There is speculation that there will be a general election in the near future. Political parties across the board are shifting gears, as if they needed to after all the by-elections.
I had a conversation with a friend several months back about the general election. Being away from Malaysia, I caught up with him, among others, to find out the latest about Malaysian politics. There is, of course, the Internet but it can get you only so far. Nothing beats face-to-face conversation. The facial expressions, the intonations and everything that matters are something that articles, podcasts and videos do not relay.
Among the topics discussed was the disillusionment that both of us had with the current political reality where both Barisan Nasional and Pakatan Rakyat dominate. Although I do believe that this is the stage for Malaysians to strengthen the newly established, effectively competitive two-party system before any further steps are taken to improve the Malaysians political system, I despise the options that I face.
It was then that I contemplated the idea of refraining from voting in the next general election.
Where I am registered to vote, it has always been a contest between UMNO and PAS.
I do not believe in UMNO. I do not believe in their core values and I do not trust them for all of their abuse, regardless of the presence of some good individuals in it. I do honestly believe that for UMNO and its partners to change, they must be out of power at the federal level.
Nothing is more powerful as a driver of change than failure itself.
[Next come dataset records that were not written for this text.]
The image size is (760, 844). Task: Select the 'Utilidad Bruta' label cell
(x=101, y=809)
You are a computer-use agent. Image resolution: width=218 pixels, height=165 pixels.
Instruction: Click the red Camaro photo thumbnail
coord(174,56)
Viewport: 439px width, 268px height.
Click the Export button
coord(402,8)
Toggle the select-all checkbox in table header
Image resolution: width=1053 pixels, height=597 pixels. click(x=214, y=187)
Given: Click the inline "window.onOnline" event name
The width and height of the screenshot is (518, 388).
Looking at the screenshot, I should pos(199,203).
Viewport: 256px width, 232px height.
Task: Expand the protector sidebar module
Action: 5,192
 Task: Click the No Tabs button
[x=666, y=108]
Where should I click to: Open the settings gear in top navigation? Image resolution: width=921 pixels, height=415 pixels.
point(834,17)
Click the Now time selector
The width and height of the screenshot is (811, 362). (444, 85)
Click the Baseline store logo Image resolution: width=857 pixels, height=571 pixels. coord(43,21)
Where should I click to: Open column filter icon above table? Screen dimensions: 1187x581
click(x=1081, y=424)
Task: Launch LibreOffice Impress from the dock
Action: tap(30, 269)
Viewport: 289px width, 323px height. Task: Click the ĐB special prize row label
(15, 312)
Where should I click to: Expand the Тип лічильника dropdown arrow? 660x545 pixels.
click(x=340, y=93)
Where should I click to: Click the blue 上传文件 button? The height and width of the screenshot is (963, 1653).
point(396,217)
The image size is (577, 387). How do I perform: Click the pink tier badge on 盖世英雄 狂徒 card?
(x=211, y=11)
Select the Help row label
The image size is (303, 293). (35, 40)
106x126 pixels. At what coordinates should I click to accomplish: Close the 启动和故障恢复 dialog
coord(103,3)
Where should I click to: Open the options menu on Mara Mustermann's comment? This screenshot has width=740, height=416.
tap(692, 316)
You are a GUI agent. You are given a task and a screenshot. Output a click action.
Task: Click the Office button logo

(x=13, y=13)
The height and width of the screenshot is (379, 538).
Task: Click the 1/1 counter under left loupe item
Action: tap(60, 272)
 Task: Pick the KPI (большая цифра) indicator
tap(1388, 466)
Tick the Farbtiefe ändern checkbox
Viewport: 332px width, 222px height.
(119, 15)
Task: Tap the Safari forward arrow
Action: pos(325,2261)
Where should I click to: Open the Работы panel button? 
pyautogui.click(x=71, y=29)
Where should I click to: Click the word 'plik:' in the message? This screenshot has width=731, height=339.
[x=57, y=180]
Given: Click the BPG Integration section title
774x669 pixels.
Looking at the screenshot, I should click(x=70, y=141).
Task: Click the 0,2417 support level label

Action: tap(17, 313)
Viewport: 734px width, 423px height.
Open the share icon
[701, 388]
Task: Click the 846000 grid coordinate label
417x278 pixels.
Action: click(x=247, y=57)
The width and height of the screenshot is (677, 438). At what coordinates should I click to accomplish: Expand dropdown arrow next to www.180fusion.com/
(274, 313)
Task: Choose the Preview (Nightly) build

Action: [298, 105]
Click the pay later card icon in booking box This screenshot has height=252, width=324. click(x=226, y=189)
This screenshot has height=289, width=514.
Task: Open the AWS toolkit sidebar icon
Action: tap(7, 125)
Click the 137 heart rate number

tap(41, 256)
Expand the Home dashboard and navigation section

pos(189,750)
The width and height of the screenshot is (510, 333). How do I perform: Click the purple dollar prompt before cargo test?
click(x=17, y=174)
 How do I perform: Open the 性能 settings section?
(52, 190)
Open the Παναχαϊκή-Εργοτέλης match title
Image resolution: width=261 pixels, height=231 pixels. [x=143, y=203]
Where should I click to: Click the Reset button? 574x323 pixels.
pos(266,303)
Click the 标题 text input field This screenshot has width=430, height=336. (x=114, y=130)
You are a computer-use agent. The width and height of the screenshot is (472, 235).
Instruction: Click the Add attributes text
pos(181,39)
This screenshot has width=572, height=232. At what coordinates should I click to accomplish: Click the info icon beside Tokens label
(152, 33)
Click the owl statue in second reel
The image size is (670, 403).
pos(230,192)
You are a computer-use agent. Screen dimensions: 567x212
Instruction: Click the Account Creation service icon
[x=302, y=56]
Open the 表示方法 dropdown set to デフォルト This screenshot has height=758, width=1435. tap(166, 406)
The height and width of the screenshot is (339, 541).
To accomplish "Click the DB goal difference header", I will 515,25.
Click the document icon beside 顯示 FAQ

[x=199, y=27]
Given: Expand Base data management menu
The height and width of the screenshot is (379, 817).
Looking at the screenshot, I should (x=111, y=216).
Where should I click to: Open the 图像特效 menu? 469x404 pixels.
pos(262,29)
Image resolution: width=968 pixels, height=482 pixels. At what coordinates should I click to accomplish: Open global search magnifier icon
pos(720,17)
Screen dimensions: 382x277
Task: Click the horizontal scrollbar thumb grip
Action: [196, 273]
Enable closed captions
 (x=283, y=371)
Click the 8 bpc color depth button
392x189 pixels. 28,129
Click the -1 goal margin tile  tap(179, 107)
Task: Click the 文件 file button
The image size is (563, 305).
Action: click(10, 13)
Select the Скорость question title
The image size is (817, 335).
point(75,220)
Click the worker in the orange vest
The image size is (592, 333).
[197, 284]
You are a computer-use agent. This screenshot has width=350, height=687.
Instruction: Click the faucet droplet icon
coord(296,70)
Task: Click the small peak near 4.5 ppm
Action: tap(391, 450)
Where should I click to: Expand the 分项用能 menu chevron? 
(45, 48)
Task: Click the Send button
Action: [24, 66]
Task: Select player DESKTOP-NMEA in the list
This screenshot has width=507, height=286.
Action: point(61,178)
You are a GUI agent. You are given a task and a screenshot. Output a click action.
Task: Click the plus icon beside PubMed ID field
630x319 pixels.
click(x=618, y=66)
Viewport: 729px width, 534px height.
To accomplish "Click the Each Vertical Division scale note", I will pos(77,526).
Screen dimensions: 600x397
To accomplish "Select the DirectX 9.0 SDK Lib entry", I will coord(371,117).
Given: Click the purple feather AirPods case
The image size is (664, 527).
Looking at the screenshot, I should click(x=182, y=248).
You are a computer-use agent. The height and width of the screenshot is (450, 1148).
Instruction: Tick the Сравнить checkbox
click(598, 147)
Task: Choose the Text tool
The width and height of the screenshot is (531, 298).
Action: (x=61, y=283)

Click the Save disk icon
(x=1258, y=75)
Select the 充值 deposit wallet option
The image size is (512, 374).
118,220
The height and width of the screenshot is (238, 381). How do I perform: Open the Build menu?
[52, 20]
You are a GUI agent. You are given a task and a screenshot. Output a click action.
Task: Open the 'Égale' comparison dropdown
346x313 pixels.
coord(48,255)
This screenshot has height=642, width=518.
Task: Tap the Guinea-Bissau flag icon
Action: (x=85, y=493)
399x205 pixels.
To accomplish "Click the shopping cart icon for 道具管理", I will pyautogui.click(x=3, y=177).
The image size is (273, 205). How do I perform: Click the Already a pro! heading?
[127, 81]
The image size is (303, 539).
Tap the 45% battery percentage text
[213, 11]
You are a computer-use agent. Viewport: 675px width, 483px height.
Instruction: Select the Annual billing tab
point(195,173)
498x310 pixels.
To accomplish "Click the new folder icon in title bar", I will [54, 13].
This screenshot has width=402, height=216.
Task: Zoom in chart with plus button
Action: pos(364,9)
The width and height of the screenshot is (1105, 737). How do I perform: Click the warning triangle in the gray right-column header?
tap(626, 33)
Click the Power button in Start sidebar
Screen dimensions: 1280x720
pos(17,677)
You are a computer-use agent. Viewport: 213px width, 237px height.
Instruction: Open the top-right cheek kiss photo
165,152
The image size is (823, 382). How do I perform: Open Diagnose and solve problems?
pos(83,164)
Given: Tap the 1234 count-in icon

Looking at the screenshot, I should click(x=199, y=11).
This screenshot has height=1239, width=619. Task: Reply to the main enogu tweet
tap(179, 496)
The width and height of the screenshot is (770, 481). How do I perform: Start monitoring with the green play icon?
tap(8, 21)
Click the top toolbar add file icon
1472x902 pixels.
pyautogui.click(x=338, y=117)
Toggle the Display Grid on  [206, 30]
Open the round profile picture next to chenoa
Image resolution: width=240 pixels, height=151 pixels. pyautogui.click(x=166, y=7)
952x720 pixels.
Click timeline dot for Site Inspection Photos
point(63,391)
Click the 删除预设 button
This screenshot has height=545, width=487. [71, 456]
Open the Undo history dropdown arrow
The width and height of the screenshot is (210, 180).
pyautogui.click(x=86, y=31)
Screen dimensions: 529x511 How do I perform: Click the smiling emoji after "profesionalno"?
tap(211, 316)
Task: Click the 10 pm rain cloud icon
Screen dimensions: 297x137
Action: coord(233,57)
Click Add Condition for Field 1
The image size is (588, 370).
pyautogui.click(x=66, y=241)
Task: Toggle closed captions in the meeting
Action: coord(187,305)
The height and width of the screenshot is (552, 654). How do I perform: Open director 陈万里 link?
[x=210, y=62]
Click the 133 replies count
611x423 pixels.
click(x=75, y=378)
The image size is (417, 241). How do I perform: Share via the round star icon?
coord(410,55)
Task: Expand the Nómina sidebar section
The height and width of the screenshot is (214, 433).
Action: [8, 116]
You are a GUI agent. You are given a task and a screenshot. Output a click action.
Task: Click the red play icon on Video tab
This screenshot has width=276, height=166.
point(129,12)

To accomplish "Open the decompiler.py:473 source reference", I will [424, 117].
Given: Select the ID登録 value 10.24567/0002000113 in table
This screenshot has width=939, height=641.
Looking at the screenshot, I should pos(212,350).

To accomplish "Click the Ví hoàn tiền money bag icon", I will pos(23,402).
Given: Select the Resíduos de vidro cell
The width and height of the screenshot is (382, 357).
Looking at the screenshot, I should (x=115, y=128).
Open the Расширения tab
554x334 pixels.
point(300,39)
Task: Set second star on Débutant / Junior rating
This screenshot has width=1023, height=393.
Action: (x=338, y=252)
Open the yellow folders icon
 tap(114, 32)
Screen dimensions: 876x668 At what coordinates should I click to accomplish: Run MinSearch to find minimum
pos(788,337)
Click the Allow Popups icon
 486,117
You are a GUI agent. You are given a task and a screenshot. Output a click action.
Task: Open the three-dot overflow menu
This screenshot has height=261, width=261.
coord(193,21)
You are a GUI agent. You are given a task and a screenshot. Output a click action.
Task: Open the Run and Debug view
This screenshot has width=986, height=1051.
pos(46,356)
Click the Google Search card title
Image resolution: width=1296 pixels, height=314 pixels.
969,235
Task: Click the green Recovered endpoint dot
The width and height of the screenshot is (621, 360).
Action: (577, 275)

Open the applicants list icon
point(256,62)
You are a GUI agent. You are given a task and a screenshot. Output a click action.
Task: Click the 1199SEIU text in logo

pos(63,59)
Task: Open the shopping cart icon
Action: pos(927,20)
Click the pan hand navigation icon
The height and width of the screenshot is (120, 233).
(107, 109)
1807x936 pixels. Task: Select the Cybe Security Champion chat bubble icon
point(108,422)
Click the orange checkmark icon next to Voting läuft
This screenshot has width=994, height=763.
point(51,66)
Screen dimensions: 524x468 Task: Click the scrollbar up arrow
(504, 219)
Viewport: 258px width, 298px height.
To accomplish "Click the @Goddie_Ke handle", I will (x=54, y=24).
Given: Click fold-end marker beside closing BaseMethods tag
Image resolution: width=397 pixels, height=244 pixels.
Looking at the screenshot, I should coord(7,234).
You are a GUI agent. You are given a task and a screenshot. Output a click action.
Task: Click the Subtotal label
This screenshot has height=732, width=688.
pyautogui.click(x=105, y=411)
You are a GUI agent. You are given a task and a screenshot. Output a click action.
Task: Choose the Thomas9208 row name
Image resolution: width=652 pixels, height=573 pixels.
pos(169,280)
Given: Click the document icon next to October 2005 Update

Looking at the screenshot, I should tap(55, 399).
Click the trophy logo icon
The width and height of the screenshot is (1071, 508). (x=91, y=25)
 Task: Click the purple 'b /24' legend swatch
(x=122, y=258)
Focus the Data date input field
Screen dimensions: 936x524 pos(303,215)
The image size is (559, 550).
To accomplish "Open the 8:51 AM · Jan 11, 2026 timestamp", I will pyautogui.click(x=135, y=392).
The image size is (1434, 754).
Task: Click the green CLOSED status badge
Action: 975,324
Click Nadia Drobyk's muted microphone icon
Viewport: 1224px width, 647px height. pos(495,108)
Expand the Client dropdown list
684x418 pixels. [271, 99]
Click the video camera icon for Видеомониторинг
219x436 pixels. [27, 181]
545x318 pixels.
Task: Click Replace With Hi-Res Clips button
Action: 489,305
Without power, the worse and the corrupt will be flushed out, leaving the competent and clean to work their way up, at least hopefully.
Besides, Malaysia needs to experience a proper and peaceful change of political power. The actual experience will test the country’s institutions. The outcome of that test will inform Malaysians at large whether the institutions are capable of handling peaceful transition, or that the institutions themselves needed to be changed.
Malaysia has experienced change at the state level. There are kinks but the institutions are handling it reasonably well. Federal change, however, is likely to be a different beast altogether.
While I do not think highly of UMNO and its junior partners in Barisan Nasional, the other viable alternative is not too convincing either.
Specifically, I distrust PAS. While PAS may have allayed the fears of the non-Muslims in issues like the controversy on liquor sales, they have not done so for the more liberal Malays like me. For instance, PAS has insisted that Islamic laws should not be imposed on non-Muslims. While that is more progressive relative to a more suffocating encompassing view regarding Islam and the state, that communal thinking leaves the liberal Malays trapped.
While the status quo with BN in power is not fantastic to say the least, the way PAS and Pakatan Rakyat explain the issue of Islamic laws — about how Islamic laws affect only the Muslims, hence non-Muslims need not fear — desensitizes such communal thinking.
Of perhaps larger concern is the rumor that UMNO and PAS are discussing a possible pact, either in the name of Malay unity or an Islamic one, none of which appeals to me. I thought the issue was dead long ago but it persists. That worries me. What is the point of voting against UMNO by voting for PAS only to have PAS join UMNO?
Then there is the Pakatan Rakyat coalition in general. In Selangor recently, the Pakatan Rakyat-led state government announced that they would grant PR state lawmakers RM1 million each in preparation for election while excluding those from other parties.
The state government justified this by saying that BN also does this at the federal level. The selective provision levels the field, so the state government argues. I completely understand the crass reality of politics but I also believe that state resources belong to voters, not to the parties of the day. Seeing PR stooping to the level of BN disturbs me. It forces me to reassess my premise for voting for Pakatan Rakyat.
I fully recognize some of the good that Pakatan Rakyat state governments have done. Yet, I do not want to give them a blank check. The good work should not be used to justify other less admirable actions. I gave them a blank check in the last election because the situation then was dire. Things have changed so much since then. The situation today does not warrant old premises.
In the past, I overcame this problem by resorting to voting for the lesser evil. The lesser evil was PAS. Furthermore, the idea of giving somebody new a shot appealed to me. Since PAS was — and still is — in alliance with DAP and PKR, a vote for PAS was a vote for DAP and PKR; I thought of both DAP and PKR better than any other parties in Malaysia at that time. I worked on the premise that DAP and PKR would outnumber PAS when it matters always. PAS would be powerless where it matters.
I was wrong about power and PAS within Pakatan Rakyat.
Now, I am tired of choosing the lesser evil. I am also tired of others asking me to vote for the lesser evil. They are effectively telling me that I have no option. Imagine how excited I was when they told me that my only option is PAS. Hooray.
They are wrong though. I do have an option, except that it is not on the ballot.
I told the friend that I was thinking of refraining from voting in the next election. “This would not be indifference,” I told him. “It’d be an active choice. No more blank check.”
To which he replied, “You might not be the only one who is thinking of that.”
Although I consider myself as sitting on the fringe of the Malaysian political spectrum, there are many dissatisfied voters out there if the talk of the so-called third force is of any indication.
That makes me wonder about the turnout of the next general election in absence of other options on the ballot. How high, or low, will it be?